Stored data:
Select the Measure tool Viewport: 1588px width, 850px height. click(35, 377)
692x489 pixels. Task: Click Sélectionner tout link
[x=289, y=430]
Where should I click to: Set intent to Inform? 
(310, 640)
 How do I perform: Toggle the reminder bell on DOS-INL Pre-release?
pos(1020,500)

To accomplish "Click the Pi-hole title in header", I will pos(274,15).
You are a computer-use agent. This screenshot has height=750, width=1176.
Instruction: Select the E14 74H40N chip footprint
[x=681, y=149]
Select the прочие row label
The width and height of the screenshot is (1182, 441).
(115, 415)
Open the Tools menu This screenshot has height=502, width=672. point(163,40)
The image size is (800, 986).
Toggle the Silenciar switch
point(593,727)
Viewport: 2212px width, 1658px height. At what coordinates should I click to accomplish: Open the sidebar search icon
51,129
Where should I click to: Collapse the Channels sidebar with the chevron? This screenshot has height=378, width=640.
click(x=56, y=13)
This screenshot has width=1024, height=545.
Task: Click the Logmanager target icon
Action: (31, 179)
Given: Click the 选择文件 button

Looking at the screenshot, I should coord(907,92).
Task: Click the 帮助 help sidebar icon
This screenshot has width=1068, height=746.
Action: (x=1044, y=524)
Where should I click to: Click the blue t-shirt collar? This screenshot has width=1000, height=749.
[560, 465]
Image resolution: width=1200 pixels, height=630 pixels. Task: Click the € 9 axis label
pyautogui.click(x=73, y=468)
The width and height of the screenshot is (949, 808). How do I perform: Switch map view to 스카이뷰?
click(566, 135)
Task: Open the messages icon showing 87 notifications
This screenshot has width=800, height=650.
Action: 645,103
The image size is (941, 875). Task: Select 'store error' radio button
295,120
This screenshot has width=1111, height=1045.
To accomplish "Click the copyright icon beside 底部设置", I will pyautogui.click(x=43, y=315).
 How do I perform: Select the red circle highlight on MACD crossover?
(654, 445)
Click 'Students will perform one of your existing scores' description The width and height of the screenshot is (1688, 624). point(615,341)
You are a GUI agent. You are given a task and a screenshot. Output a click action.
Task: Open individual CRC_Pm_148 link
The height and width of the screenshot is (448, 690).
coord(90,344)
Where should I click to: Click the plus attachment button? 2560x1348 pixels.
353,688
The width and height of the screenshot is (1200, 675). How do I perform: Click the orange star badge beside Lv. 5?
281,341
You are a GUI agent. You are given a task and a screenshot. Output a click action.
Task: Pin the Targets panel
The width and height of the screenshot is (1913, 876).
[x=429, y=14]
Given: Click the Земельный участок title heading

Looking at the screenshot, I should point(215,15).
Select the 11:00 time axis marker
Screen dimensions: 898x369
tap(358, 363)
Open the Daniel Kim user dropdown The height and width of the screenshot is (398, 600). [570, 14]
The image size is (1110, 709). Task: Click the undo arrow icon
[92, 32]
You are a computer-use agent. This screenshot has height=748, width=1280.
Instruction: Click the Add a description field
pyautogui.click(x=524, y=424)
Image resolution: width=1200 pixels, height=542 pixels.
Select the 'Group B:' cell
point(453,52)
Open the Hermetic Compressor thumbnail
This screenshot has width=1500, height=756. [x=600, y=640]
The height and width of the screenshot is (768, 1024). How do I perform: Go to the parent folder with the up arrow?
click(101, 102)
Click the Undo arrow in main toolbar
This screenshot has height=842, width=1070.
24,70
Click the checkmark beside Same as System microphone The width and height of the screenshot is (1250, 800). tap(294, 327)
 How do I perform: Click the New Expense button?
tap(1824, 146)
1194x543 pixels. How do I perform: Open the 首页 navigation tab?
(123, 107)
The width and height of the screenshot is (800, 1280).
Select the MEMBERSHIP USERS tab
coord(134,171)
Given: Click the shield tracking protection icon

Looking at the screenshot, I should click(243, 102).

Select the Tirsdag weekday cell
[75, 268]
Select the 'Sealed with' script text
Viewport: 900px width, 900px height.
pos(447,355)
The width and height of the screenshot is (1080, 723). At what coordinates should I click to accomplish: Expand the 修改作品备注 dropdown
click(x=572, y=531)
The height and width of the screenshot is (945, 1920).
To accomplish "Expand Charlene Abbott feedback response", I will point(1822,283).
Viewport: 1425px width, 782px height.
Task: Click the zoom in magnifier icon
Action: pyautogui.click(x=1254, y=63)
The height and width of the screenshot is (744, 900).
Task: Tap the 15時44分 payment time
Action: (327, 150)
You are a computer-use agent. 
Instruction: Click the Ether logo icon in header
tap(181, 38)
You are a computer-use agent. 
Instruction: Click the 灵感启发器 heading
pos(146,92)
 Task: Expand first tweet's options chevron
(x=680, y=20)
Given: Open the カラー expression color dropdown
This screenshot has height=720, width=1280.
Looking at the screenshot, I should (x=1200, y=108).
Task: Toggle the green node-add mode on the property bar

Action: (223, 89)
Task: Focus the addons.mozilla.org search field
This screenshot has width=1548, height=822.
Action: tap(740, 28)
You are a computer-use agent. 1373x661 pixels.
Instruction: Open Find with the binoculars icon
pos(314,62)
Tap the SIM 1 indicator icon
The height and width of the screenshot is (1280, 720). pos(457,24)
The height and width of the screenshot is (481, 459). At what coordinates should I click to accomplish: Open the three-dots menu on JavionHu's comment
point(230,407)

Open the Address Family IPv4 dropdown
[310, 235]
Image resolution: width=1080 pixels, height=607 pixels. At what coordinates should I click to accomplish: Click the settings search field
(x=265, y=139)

### Problem
All records above must be returned exactly as they appear.

### Written response
Select the Measure tool Viewport: 1588px width, 850px height. click(35, 377)
692x489 pixels. Task: Click Sélectionner tout link
[x=289, y=430]
Where should I click to: Set intent to Inform? 
(310, 640)
 How do I perform: Toggle the reminder bell on DOS-INL Pre-release?
pos(1020,500)

To accomplish "Click the Pi-hole title in header", I will pos(274,15).
You are a computer-use agent. This screenshot has height=750, width=1176.
Instruction: Select the E14 74H40N chip footprint
[x=681, y=149]
Select the прочие row label
The width and height of the screenshot is (1182, 441).
(115, 415)
Open the Tools menu This screenshot has height=502, width=672. point(163,40)
The image size is (800, 986).
Toggle the Silenciar switch
point(593,727)
Viewport: 2212px width, 1658px height. At what coordinates should I click to accomplish: Open the sidebar search icon
51,129
Where should I click to: Collapse the Channels sidebar with the chevron? This screenshot has height=378, width=640.
click(x=56, y=13)
This screenshot has width=1024, height=545.
Task: Click the Logmanager target icon
Action: (31, 179)
Given: Click the 选择文件 button

Looking at the screenshot, I should coord(907,92).
Task: Click the 帮助 help sidebar icon
This screenshot has width=1068, height=746.
Action: (x=1044, y=524)
Where should I click to: Click the blue t-shirt collar? This screenshot has width=1000, height=749.
[560, 465]
Image resolution: width=1200 pixels, height=630 pixels. Task: Click the € 9 axis label
pyautogui.click(x=73, y=468)
The width and height of the screenshot is (949, 808). How do I perform: Switch map view to 스카이뷰?
click(566, 135)
Task: Open the messages icon showing 87 notifications
This screenshot has width=800, height=650.
Action: 645,103
The image size is (941, 875). Task: Select 'store error' radio button
295,120
This screenshot has width=1111, height=1045.
To accomplish "Click the copyright icon beside 底部设置", I will pyautogui.click(x=43, y=315).
 How do I perform: Select the red circle highlight on MACD crossover?
(654, 445)
Click 'Students will perform one of your existing scores' description The width and height of the screenshot is (1688, 624). point(615,341)
You are a GUI agent. You are given a task and a screenshot. Output a click action.
Task: Open individual CRC_Pm_148 link
The height and width of the screenshot is (448, 690).
coord(90,344)
Where should I click to: Click the plus attachment button? 2560x1348 pixels.
353,688
The width and height of the screenshot is (1200, 675). How do I perform: Click the orange star badge beside Lv. 5?
281,341
You are a GUI agent. You are given a task and a screenshot. Output a click action.
Task: Pin the Targets panel
The width and height of the screenshot is (1913, 876).
[x=429, y=14]
Given: Click the Земельный участок title heading

Looking at the screenshot, I should point(215,15).
Select the 11:00 time axis marker
Screen dimensions: 898x369
tap(358, 363)
Open the Daniel Kim user dropdown The height and width of the screenshot is (398, 600). [570, 14]
The image size is (1110, 709). Task: Click the undo arrow icon
[92, 32]
You are a computer-use agent. This screenshot has height=748, width=1280.
Instruction: Click the Add a description field
pyautogui.click(x=524, y=424)
Image resolution: width=1200 pixels, height=542 pixels.
Select the 'Group B:' cell
point(453,52)
Open the Hermetic Compressor thumbnail
This screenshot has width=1500, height=756. [x=600, y=640]
The height and width of the screenshot is (768, 1024). How do I perform: Go to the parent folder with the up arrow?
click(101, 102)
Click the Undo arrow in main toolbar
This screenshot has height=842, width=1070.
24,70
Click the checkmark beside Same as System microphone The width and height of the screenshot is (1250, 800). tap(294, 327)
 How do I perform: Click the New Expense button?
tap(1824, 146)
1194x543 pixels. How do I perform: Open the 首页 navigation tab?
(123, 107)
The width and height of the screenshot is (800, 1280).
Select the MEMBERSHIP USERS tab
coord(134,171)
Given: Click the shield tracking protection icon

Looking at the screenshot, I should click(243, 102).

Select the Tirsdag weekday cell
[75, 268]
Select the 'Sealed with' script text
Viewport: 900px width, 900px height.
pos(447,355)
The width and height of the screenshot is (1080, 723). At what coordinates should I click to accomplish: Expand the 修改作品备注 dropdown
click(x=572, y=531)
The height and width of the screenshot is (945, 1920).
To accomplish "Expand Charlene Abbott feedback response", I will point(1822,283).
Viewport: 1425px width, 782px height.
Task: Click the zoom in magnifier icon
Action: pyautogui.click(x=1254, y=63)
The height and width of the screenshot is (744, 900).
Task: Tap the 15時44分 payment time
Action: (327, 150)
You are a computer-use agent. 
Instruction: Click the Ether logo icon in header
tap(181, 38)
You are a computer-use agent. 
Instruction: Click the 灵感启发器 heading
pos(146,92)
 Task: Expand first tweet's options chevron
(x=680, y=20)
Given: Open the カラー expression color dropdown
This screenshot has height=720, width=1280.
Looking at the screenshot, I should (x=1200, y=108).
Task: Toggle the green node-add mode on the property bar

Action: (223, 89)
Task: Focus the addons.mozilla.org search field
This screenshot has width=1548, height=822.
Action: tap(740, 28)
You are a computer-use agent. 1373x661 pixels.
Instruction: Open Find with the binoculars icon
pos(314,62)
Tap the SIM 1 indicator icon
The height and width of the screenshot is (1280, 720). pos(457,24)
The height and width of the screenshot is (481, 459). At what coordinates should I click to accomplish: Open the three-dots menu on JavionHu's comment
point(230,407)

Open the Address Family IPv4 dropdown
[310, 235]
Image resolution: width=1080 pixels, height=607 pixels. At what coordinates should I click to accomplish: Click the settings search field
(x=265, y=139)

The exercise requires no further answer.